Brain Monitoring with Kafka, OpenTSDB, and Grafana

Interested in using open source software to monitor brain activity, and control your devices? Sure you are! Read this fantastic post for some insight and direction.



By Jeff Lam, Silicon Valley Data Science.

Neurology

Here at SVDS, we’re a brainy bunch. So we were excited when Confluent announced their inaugural Kafka Hackathon. It was a great opportunity to take our passion for data science and engineering, and apply it to neuroscience.

We wondered, “Wouldn’t it be cool to monitor our brain wave activity? And process those signals to control devices like home appliances, light switches, TV’s, and drones?“ We didn’t end up having enough time to implement mind control of any IoT devices during the 2-hour hackathon. However, we did win 2nd place with our project: streaming brainwave EEG data through Kafka’s new Streams API, storing the data on OpenTSDB with Kafka’s Connect API, and finally visualizing the time series with Grafana. In this post, we’ll give a quick overview of how we did all this, reveal the usage of Confluent’s unit testing utilities, and, as a bonus, we’ll show how it’s done in Scala.

Please note that this is not meant to be a production-ready application. But, we hope readers will learn more about Kafka and we welcome contributions to the source code for those who wish to further develop it.

Installation Requirements

 
All source code for our demo application can be found in our GitHub repository.

We used the Emotiv Insight to collect brainwave data, but the more powerful Epoc+ model should work, too. For those who don’t have access to the device, a pre-recorded data sample CSV file is included in our GitHub repository, and you may skip ahead to the “Architecture” section.

In order to collect the raw data from the device, you must install Emotiv’s Premium SDKwhich, unfortunately, isn’t free. We’ve tested our application on Mac OS X, so our instructions henceforth will reference that operating system.

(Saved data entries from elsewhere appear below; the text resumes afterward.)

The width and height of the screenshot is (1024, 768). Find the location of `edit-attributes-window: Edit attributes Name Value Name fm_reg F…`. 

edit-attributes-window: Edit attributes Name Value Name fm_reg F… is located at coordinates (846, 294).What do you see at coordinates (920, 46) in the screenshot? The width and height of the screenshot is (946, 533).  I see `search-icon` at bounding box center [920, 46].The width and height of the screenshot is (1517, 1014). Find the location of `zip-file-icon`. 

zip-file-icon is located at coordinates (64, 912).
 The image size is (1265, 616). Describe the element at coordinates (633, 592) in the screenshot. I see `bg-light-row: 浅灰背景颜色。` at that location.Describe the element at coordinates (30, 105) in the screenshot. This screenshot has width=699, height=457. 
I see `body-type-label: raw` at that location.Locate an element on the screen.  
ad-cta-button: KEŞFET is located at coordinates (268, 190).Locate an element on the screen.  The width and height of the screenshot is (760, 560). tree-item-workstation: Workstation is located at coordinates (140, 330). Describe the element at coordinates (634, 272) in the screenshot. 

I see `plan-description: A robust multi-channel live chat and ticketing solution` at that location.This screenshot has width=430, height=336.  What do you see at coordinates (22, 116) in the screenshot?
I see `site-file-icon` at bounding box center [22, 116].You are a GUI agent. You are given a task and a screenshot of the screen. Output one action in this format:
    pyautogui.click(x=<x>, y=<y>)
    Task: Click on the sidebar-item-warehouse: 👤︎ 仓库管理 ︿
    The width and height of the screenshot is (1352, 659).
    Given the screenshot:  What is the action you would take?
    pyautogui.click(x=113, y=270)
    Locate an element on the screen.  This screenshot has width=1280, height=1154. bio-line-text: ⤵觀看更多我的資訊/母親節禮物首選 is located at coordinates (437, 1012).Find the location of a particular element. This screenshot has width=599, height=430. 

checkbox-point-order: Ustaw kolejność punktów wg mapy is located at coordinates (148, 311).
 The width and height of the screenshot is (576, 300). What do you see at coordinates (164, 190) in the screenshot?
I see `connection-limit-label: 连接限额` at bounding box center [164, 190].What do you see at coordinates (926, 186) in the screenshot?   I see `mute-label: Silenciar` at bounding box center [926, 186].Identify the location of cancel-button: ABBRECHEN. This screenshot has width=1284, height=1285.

Once you’ve installed the Premium SDK, open their “EEGLogger.xcodeproj” example application.

brains_1

Assuming you have Xcode installed, the example application will open in Xcode. If you have the Insight instead of the Epoc+, you will need to uncomment a few lines in their Objective-C code. Go to the “getNextEvent” method in the “ViewController.mm” file and uncomment the lines of code for the Insight, and comment out the lines of code for the Epoc+.

Xcode

Next, save your changes and press the “play” button in Xcode to run their example app on your Mac. Power on your Insight or Epoc+ headset and the example app will soon indicate that it’s connected (via Bluetooth). Once the Bluetooth connection to the headset is established, you’ll see log output in Xcode. That’s your cue to inspect the raw EEG output in the generated CSV file found in your Mac at the path:

~/Library/Developer/Xcode/DerivedData/EEGLogger-*/Build/Products/Debug/EEGDataLogger.csv


Press the “stop” button in Xcode for now.

EEG connected

Architecture

 
To give you a high level overview of the system, the steps of the data flow are:

  1. Raw data from the Emotiv headset is read via Bluetooth by their sample Mac app and appended to a local CSV file.
  2. We run “tail -f” on the CSV file and pipe the output to Kafka’s console producer into the topic named “sensors.”
  3. Our main demo Kafka Streams application reads each line of the CSV input as a message from the “sensors” topic and transforms them into Avro messages for output to the “eeg” topic. We’ll delve into the details of the code later in this blog post.
  4. We also wrote a Kafka sink connector for OpenTSDB, which will take the Avro messages from “eeg” topic and save the data into OpenTSDB. We’ll also describe the code for the sink connector in more detail later in this blog post.
  5. Grafana will regularly poll OpenTSDB for new data and display the EEG readings as a line graph.

Note that, in a production-ready system, brain EEG data from many users would perhaps be streamed from Bluetooth to each user’s mobile app that in turn sends the data into a data collection service in your cloud infrastructure. Also note that, for simplicity’s sake, we did not define partition keys for any of the Kafka topics in this demo.